« La vieillesse est un naufrage ». Ces mots du Général de Gaulle ont très vite raisonné en moi au visionnage de ce film. Thomas Vinterberg nous expose ici une bouleversante histoire existentielle, celle de la décadence et du fléau de la monotonie.

Si le terme de naufrage est employé pour qualifier la vieillesse c’est parce que cette décrépitude contraste avec une vie passée pleine de rêves, d’espoir et d’envies. Ce n’est donc pas la décadence physique qui importe ici mais l’extinction progressive d’une flamme motrice de notre existence.

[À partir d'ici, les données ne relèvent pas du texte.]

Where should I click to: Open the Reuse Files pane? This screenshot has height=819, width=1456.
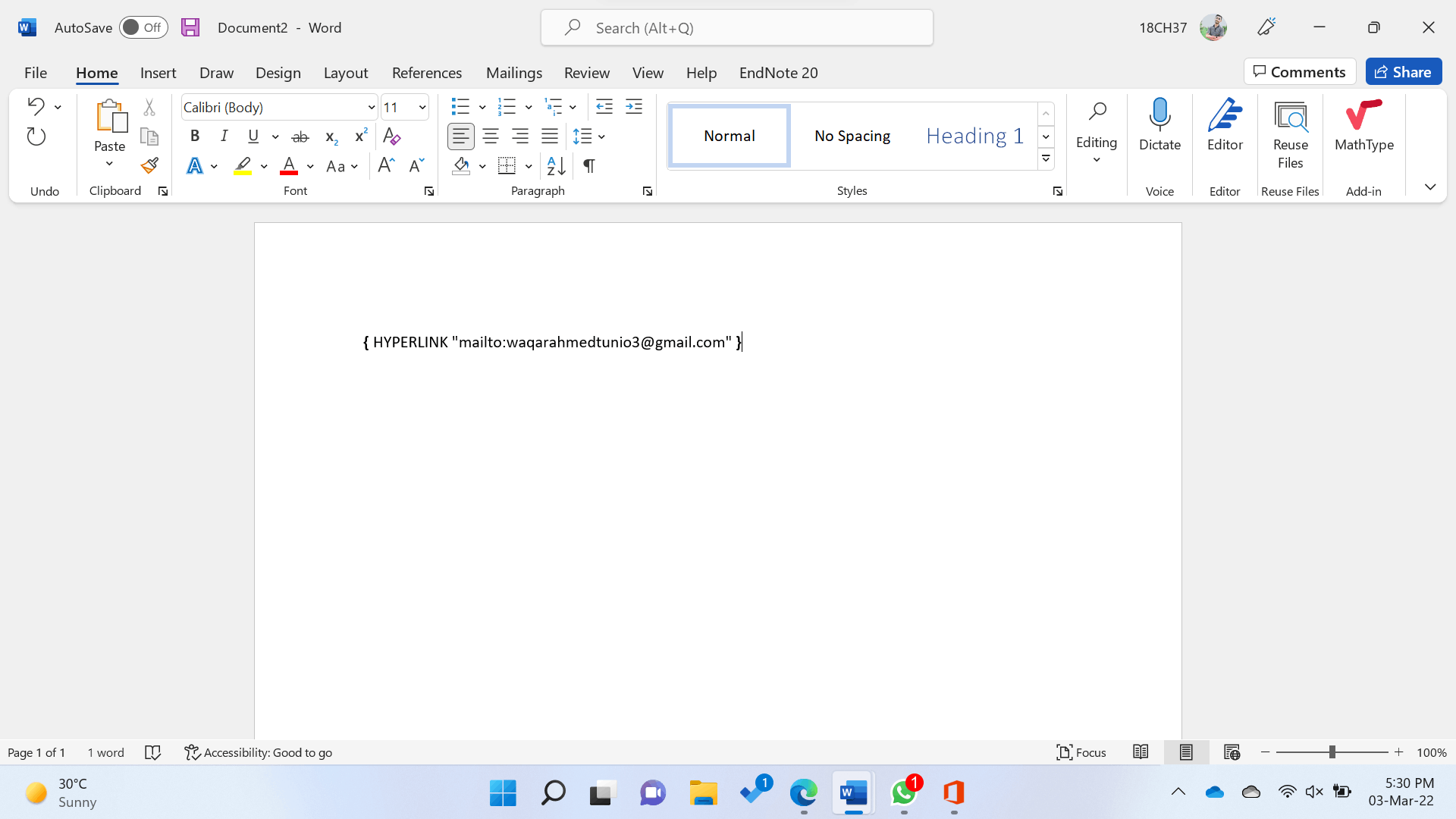(x=1290, y=135)
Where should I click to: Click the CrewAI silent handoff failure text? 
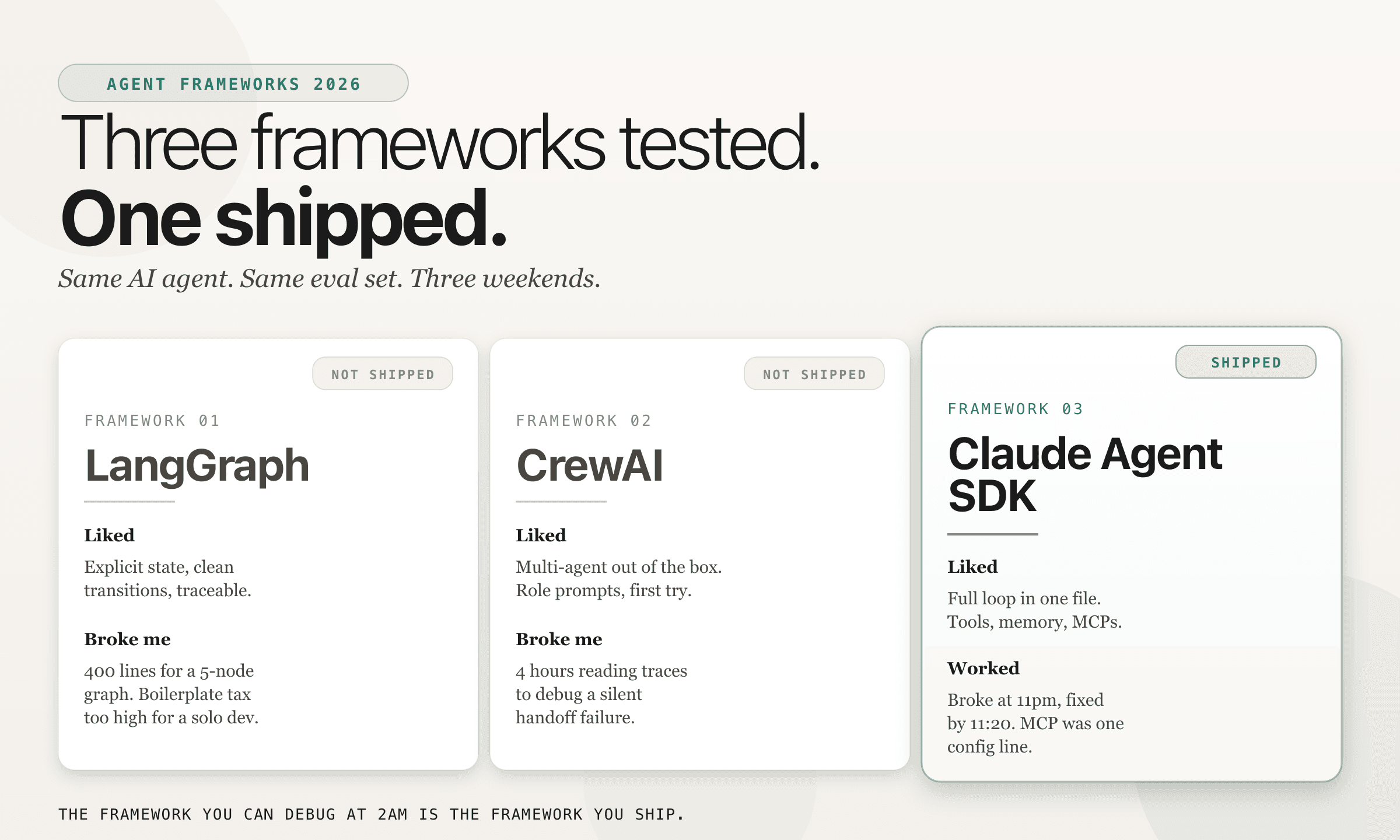click(601, 694)
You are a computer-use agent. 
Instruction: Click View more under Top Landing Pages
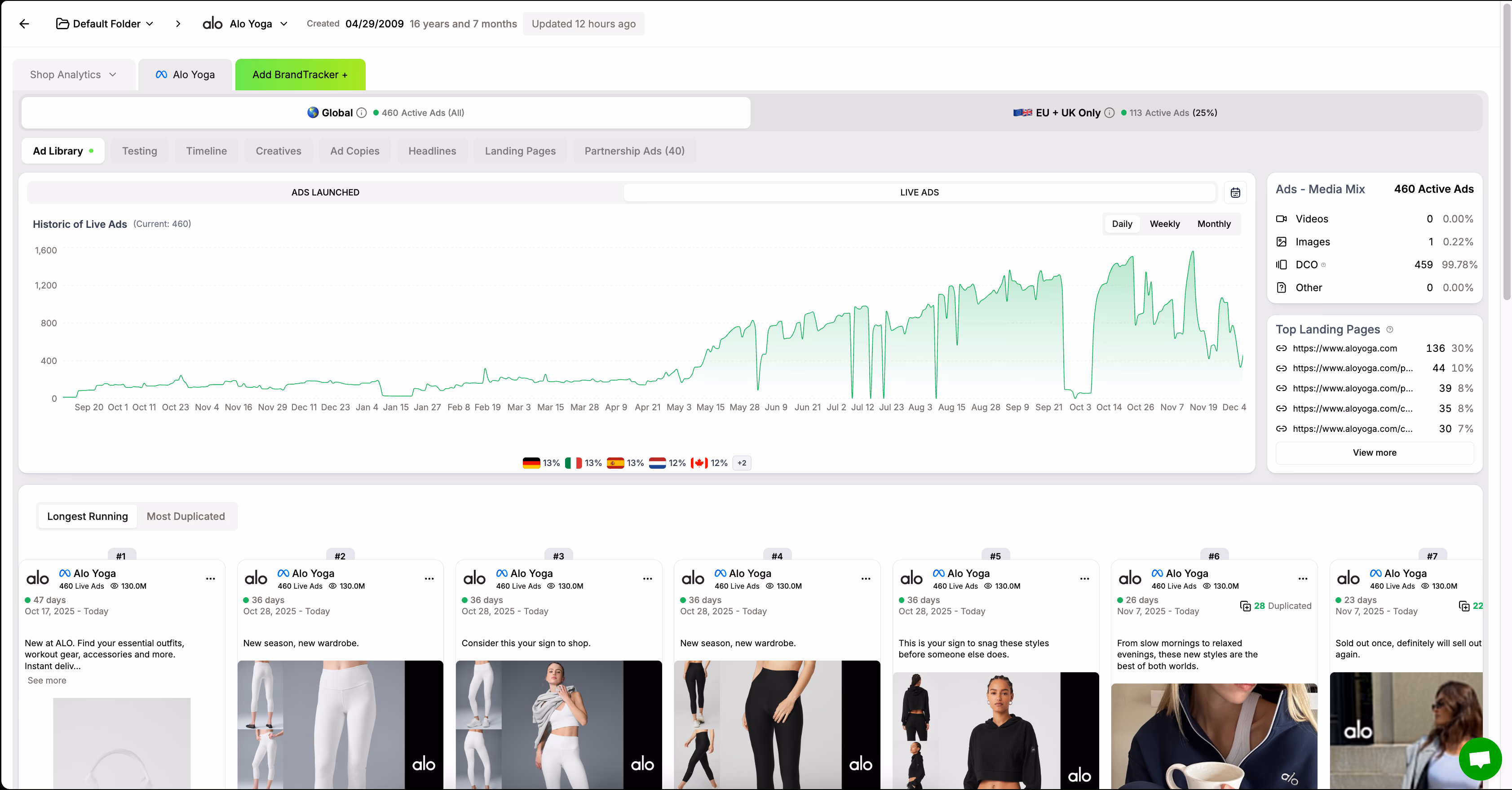point(1374,453)
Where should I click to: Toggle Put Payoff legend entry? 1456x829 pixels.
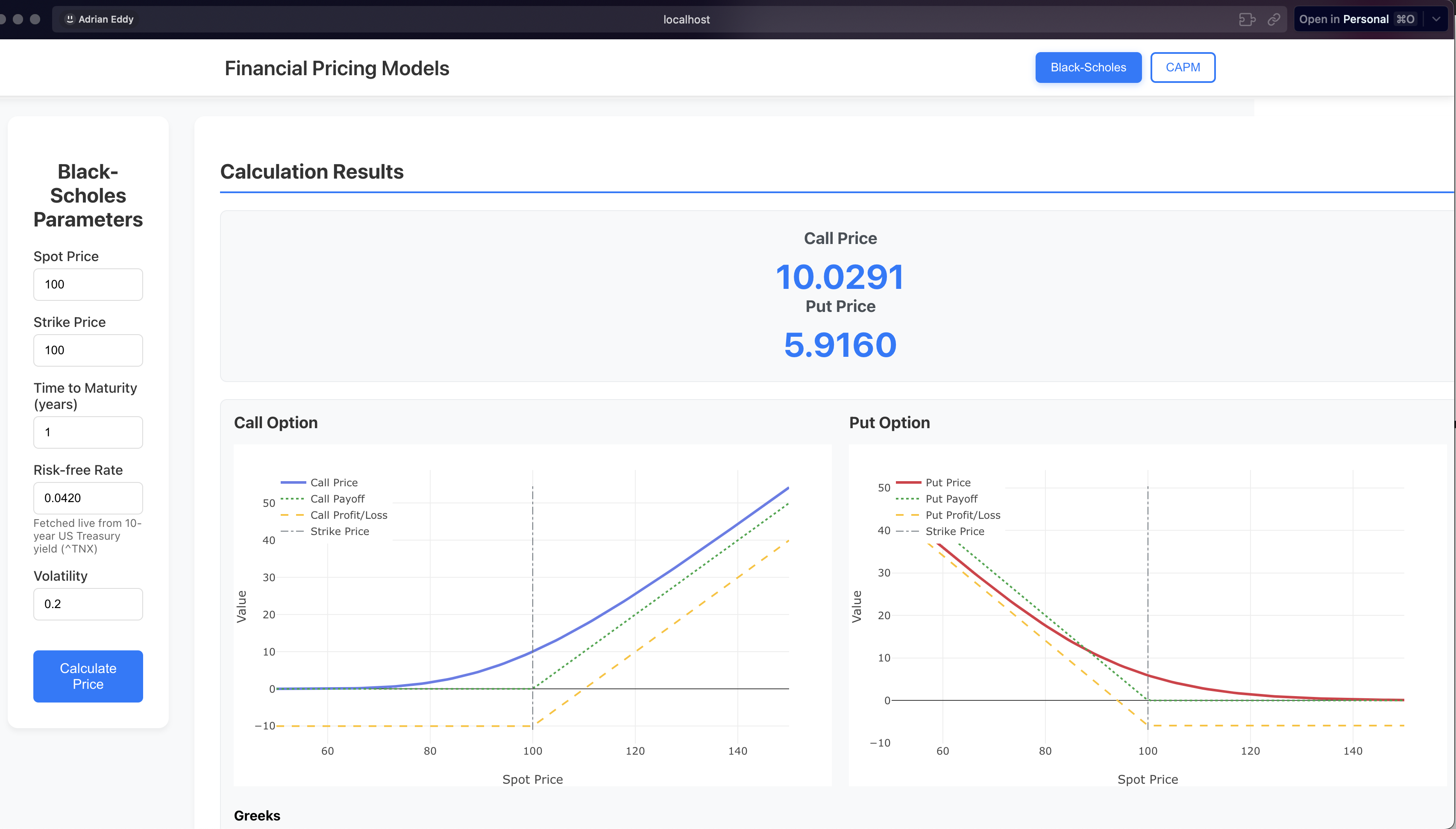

Le naufrage auquel nous assistons à travers ce film est celui de 4 professeurs qui ont progressivement renoncé à leur raison d’être. Tels des bateaux sans gouvernail, nos protagonistes errent dans une vacuité existentielle terrifiante, condamnés à être spectateurs de leur propre vie. Martin, le personnage principal incarné par Mads Mikkelsen, nous en montre ici les tréfonds. Professeur d’histoire, la quarantaine passée, il n’est plus que l’ombre de lui-même, méprisé par ses étudiants et oublié par sa femme. Proche de la dépression, Martin est piégé dans le corps d’un être médiocre, incapable de sortir de la frustration de son quotidien. Comme beaucoup d’autres avant lui, notre protagoniste s’est lentement oublié au fur et à mesure du fanage de sa jeunesse.

Le contraste entre les deux mondes – celui de la jeunesse, symbole de joie et d’espoir, et celui de la vieillesse, royaume de l’abandon et du déclin – ne cessera de nous être exposé tout au long de l’œuvre de Vinterberg, et cela dès les premières minutes du film. On ne peut en effet que trop se rappeler de la scène d’ouverture : des jeunes libres, s’amusant et défiant les règles du monde qui les entoure, puis un long silence sur fond noir, transition vers une vie vaine et monotone.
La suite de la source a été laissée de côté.